The workers, who de Blasio said hold managerial jobs with others not represented by labor unions, will each lose five days' pay and must take off five days between October and March. The furloughs will save about $21 million, he said.

On Sept. 16, de Blasio announced furloughs for himself and about 500 employees of his office, a savings of about $1 million.

"Today, another furlough action, and again, it’s a difficult one, because it will affect real people and their lives," de Blasio said Wednesday at his daily news conference. "It will affect their families, and these are people who have been working nonstop for months, trying to protect all of you and look out for the whole city. It’s something very sad when people work who this hard have to then sacrifice further."

De Blasio, who earlier this year cut billions from the municipal budget he hoped to enact for the fiscal year, has said that absent a federal bailout or borrowing authority from New York State, there could still be as many as 22,000 layoffs in the city’s workforce of about 300,000.

Your tasks:
A: Write out the stretch of the furlough passage from "The workers, who" through "about $1 million.".
B: Continue the furlough passage from where it stops.

Information provided:
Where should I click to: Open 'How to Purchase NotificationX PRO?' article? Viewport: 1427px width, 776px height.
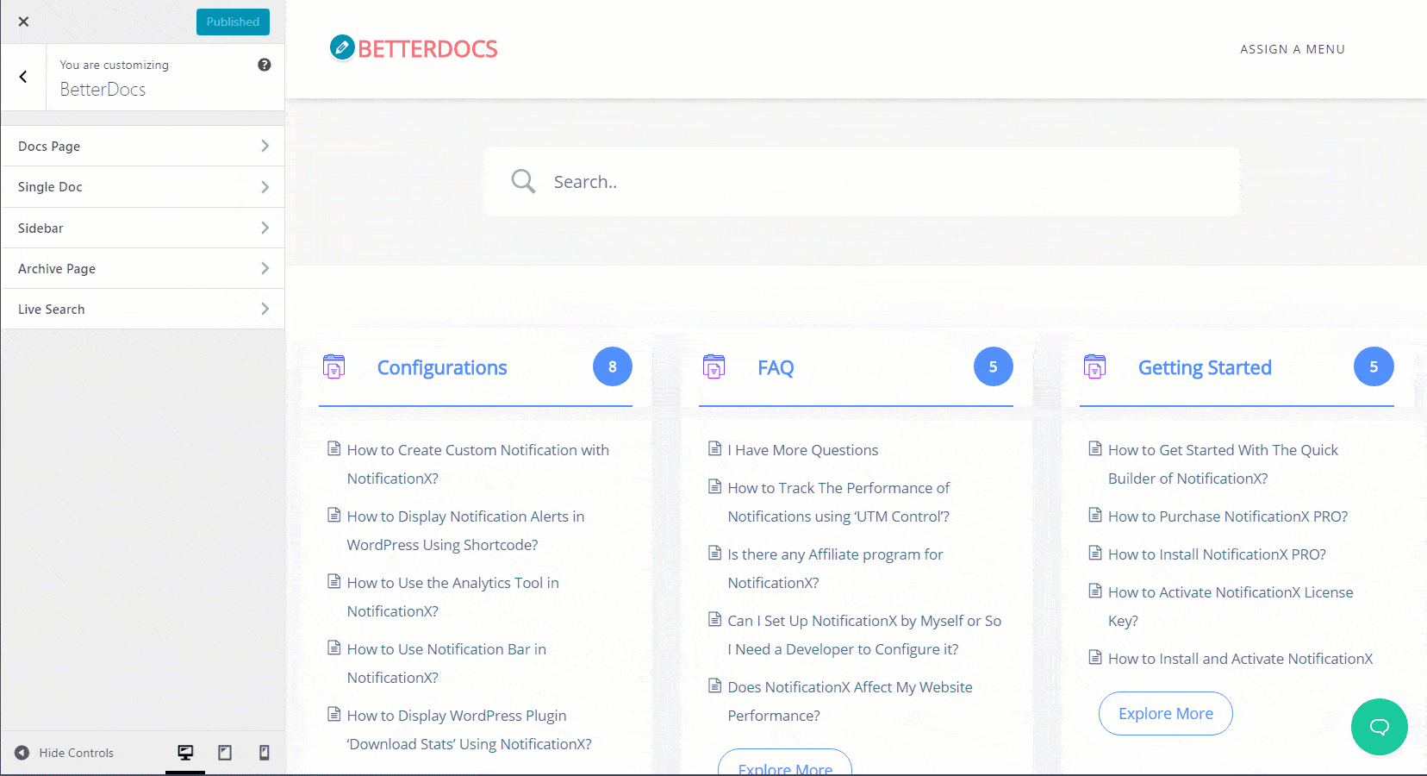[x=1227, y=516]
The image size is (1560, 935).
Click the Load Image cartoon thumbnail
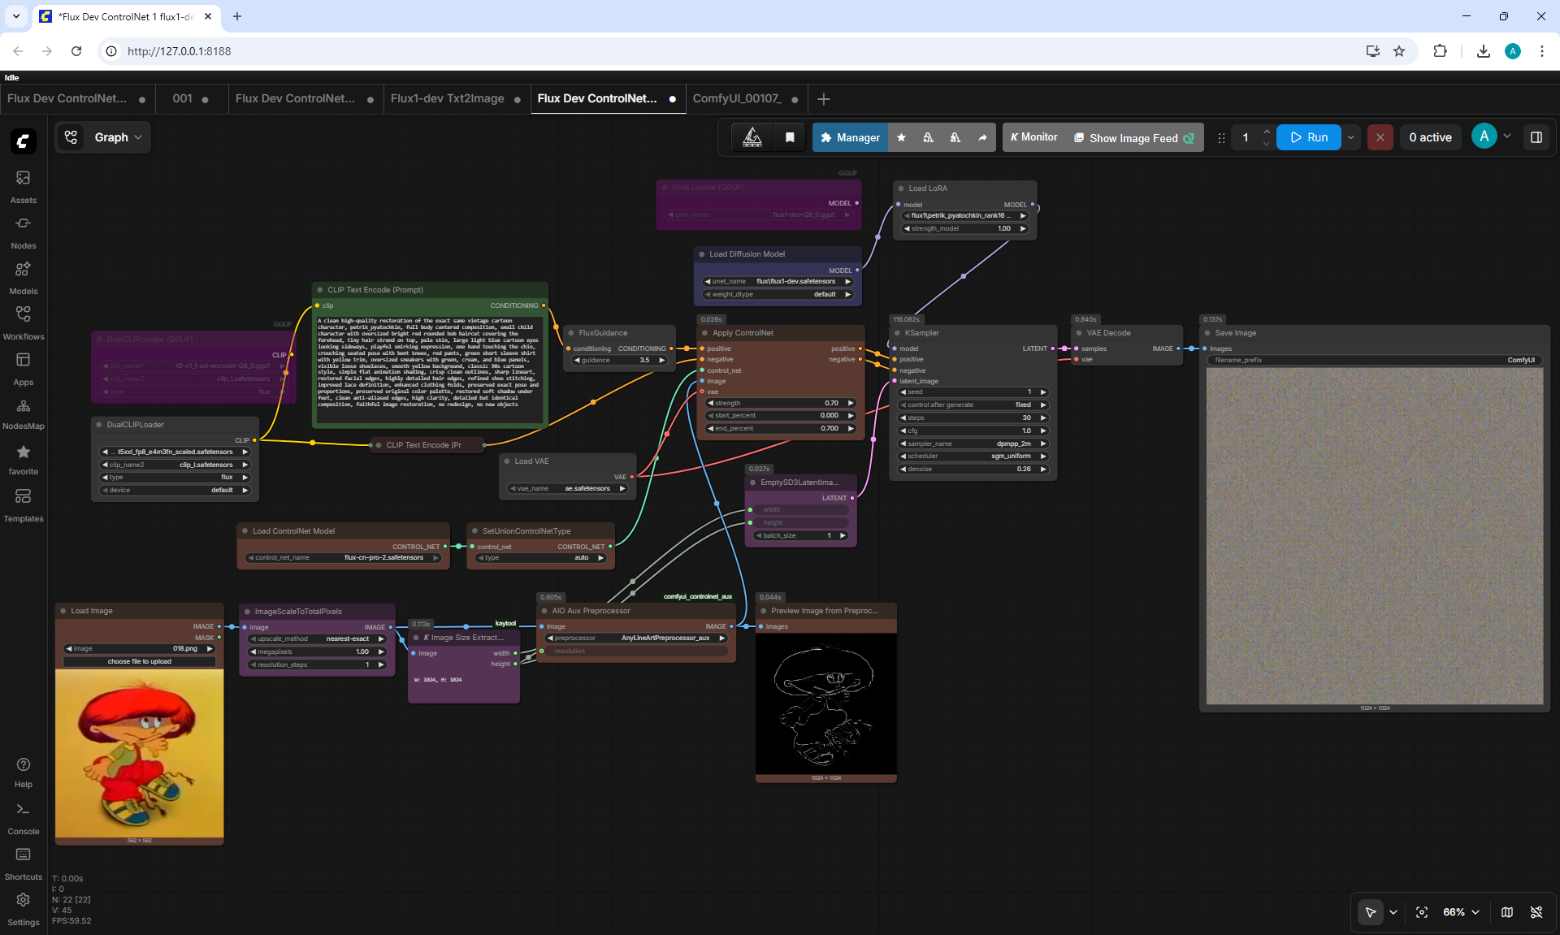140,753
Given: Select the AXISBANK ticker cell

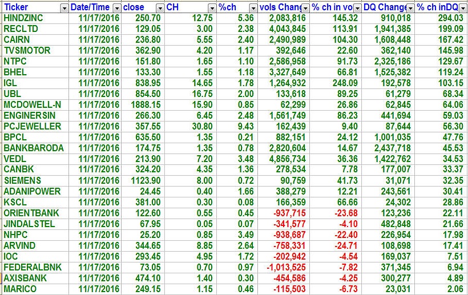Looking at the screenshot, I should pos(25,278).
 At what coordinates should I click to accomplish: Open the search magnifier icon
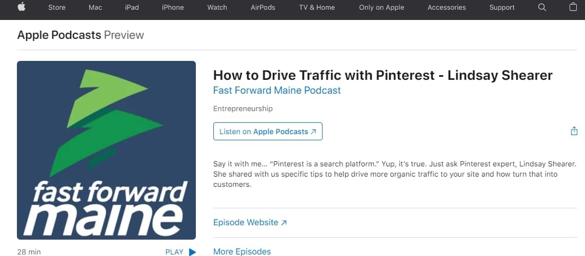click(x=542, y=7)
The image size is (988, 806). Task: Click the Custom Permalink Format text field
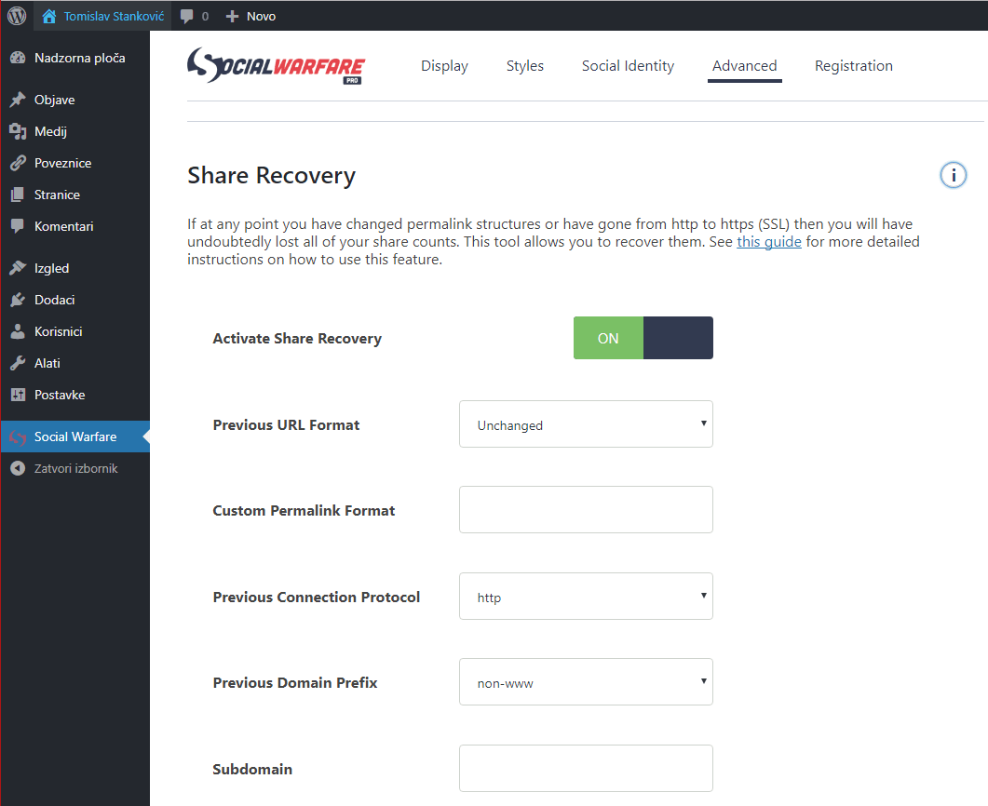pyautogui.click(x=586, y=510)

Exercise answers:
A:
The workers, who de Blasio said hold managerial jobs with others not represented by labor unions, will each lose five days' pay and must take off five days between October and March. The furloughs will save about $21 million, he said.

On Sept. 16, de Blasio announced furloughs for himself and about 500 employees of his office, a savings of about $1 million.

B:
So far, the White House and Republicans in the United States Senate have balked at a bailout, and Gov. Andrew M. Cuomo as well as other Albany leaders have come out against extending borrowing authority.

De Blasio said that "we continue our conversations with the labor unions" and further savings — on top of the furloughs and other cuts to the city budget — are necessary to plug the $9 billion hole.

"We need to keep finding savings to keep bridging us, to give us a chance to get to something better than layoffs," de Blasio said. "No one wants to see layoffs, but unfortunately they’re still on the table."